[[ Records provided, beginning ]]

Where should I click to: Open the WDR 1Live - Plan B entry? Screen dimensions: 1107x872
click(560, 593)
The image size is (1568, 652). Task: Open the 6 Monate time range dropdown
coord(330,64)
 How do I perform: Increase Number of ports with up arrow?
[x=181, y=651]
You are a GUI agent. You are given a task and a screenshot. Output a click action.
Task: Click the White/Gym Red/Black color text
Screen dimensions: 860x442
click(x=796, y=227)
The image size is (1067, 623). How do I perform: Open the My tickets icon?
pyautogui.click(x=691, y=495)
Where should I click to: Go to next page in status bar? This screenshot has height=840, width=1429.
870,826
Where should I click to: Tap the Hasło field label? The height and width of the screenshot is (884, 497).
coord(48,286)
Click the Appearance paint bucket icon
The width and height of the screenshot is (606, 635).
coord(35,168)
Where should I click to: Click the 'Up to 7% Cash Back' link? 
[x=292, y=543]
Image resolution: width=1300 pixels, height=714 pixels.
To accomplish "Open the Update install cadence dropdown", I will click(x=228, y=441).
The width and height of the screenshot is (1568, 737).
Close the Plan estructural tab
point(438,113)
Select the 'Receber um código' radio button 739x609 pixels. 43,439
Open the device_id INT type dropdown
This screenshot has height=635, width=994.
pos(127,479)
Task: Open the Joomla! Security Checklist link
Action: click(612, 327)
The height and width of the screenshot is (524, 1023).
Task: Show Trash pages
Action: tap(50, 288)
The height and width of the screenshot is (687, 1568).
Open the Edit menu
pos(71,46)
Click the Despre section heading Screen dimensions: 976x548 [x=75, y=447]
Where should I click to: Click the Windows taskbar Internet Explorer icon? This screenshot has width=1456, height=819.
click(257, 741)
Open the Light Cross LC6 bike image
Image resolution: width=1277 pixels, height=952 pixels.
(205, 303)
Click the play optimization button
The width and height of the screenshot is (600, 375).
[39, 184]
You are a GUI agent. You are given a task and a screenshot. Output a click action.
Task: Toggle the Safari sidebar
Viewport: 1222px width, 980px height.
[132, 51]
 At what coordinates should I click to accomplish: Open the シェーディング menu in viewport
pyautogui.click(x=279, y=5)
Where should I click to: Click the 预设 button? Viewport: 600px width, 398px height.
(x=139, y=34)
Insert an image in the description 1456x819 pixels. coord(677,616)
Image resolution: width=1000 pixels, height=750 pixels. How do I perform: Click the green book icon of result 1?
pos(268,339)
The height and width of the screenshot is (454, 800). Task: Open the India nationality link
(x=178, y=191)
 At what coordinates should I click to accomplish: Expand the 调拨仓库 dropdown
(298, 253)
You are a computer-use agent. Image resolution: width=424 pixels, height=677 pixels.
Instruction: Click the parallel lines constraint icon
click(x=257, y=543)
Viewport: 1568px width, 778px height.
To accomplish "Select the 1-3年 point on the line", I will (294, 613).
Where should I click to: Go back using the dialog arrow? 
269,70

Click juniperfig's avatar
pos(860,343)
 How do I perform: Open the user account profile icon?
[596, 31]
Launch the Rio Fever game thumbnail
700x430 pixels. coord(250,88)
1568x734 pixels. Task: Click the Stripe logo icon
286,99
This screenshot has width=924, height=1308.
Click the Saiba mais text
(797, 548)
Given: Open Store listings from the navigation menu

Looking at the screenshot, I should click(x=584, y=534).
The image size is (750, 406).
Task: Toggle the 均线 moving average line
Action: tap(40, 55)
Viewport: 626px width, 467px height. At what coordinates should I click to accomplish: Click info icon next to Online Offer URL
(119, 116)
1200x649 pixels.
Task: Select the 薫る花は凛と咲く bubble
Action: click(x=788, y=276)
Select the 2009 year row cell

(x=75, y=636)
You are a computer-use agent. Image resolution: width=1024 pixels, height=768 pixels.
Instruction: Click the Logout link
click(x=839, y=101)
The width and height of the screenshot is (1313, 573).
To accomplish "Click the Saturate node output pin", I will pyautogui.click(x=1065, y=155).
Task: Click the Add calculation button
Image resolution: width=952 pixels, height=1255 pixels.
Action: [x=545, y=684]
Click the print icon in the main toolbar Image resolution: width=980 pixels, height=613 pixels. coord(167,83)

[[ Records provided, end ]]

To do
In the records above, find each line with the word "computer" and copy it.

Task output
You are a computer-use agent. Image resolution: width=424 pixels, height=677 pixels.
You are a computer-use agent. Image resolution: width=1024 pixels, height=768 pixels.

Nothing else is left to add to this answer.